Cisco’s “Integrated Risk Management Strategy” is comprised of the following pieces:

  • Identifying enterprise-wide risks and opportunities.

  • Assessing the magnitude of risks and opportunities.

  • Aggregating business unit risk assessments.

  • Communicating key risk and mitigation strategies.

  • Embedding risk consideration in long range planning, budgeting and forecasting processes.

Cisco asks: “Is risk management the new supply chain dogma, the next big thing?” Global supply chains, which depend on efficiency, connectivity and information velocity, are increasingly at risk in potentially volatile emerging markets where so much production takes place.

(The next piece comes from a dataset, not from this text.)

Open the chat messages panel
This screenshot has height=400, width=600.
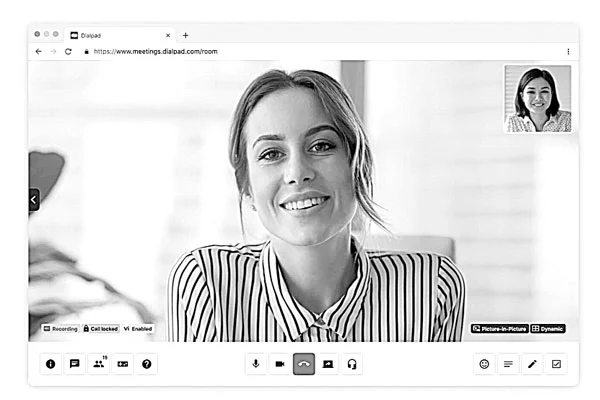click(74, 364)
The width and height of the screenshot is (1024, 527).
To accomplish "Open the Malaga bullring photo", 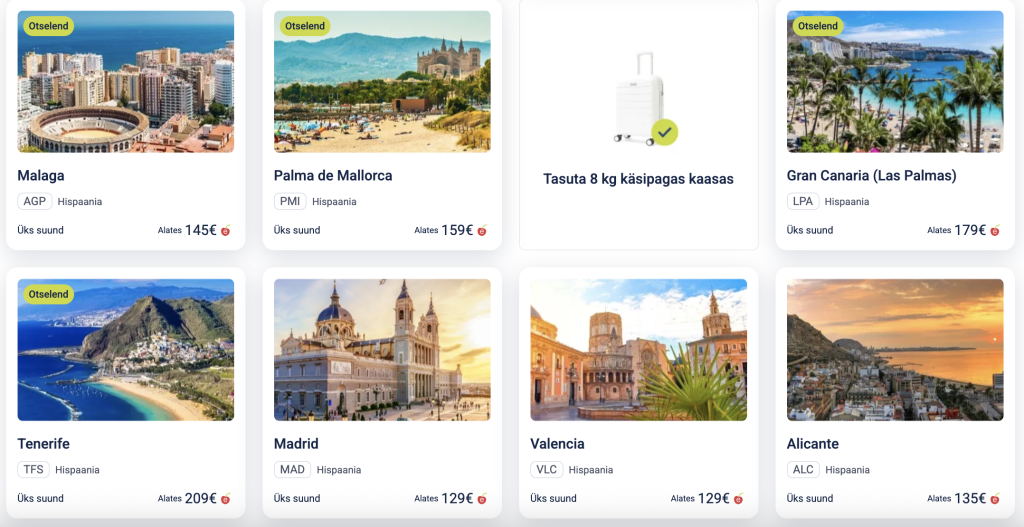I will click(x=125, y=82).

Risks include security, payments, taxes, FX, labor, infrastructure, legal and regulatory and political risk.

Cisco’s global insights:

  • Managers should be aware of the hidden costs and account for them in their analysis, by carefully choosing adequate performance measures.

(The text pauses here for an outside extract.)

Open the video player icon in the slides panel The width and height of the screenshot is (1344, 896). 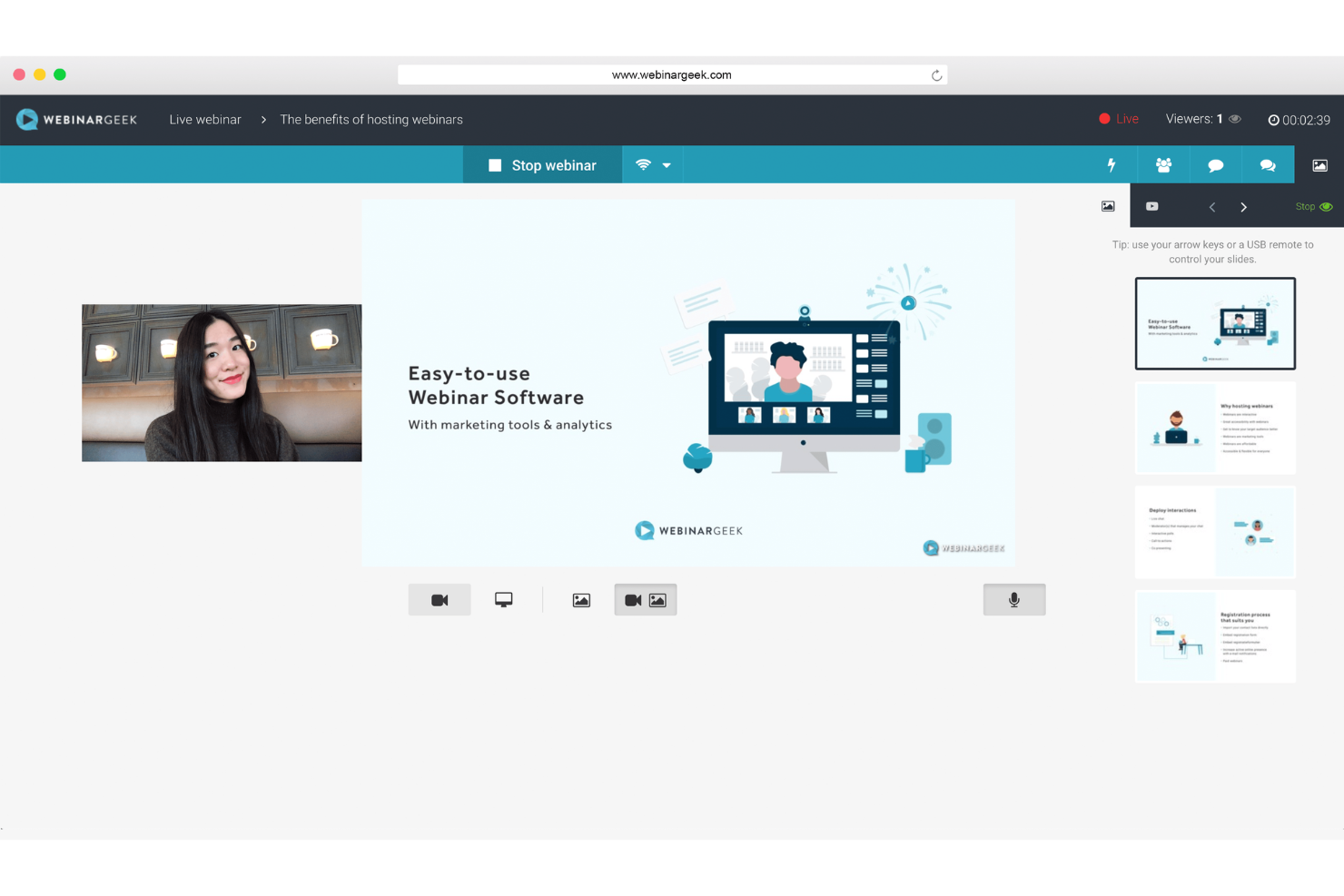coord(1151,206)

  • From the managers’ perspective, the output of a risk assessment process should identify where risk resides within the supply chain.

  • Mitigation strategies should be appraised within a global context.

The ERM opportunity for Cisco:

  • Integrate ERM in the business continue to evolve and extend the reach of Cisco’s ERM program.

  • Develop deeper understanding of Cisco’s risks globally and partner with the business to take action on the risks.

  • Continue to transfer accountability for effective risk management to the business units (supply chain).

  • Improve risk quantification and business process modeling capabilities in an effort to support decision making.

  • Keep abreast of internal and external trends and evolve the ERM program with the market.

  • Continue to focus on the opportunities.

Doug Brooks, Equitable Life of Canada. Equitable believes in the utility of scenarios to explore risk. For example, what are the implications of a pandemic, like the avian fu? In anticipation of such an event, have we thought about:

  • Ability/willingness to go to work?

  • High staff demand in some areas?

  • Sales people not making sales?

  • Support for remote work?

  • Impact on reinsurance companies?

Equitable’s scenarios probe unprecedented risks, which do not show up in forecasting models or historical data. An example of this is the phenomenon of non-termination, when people hold on to policies that they traditionally have terminated.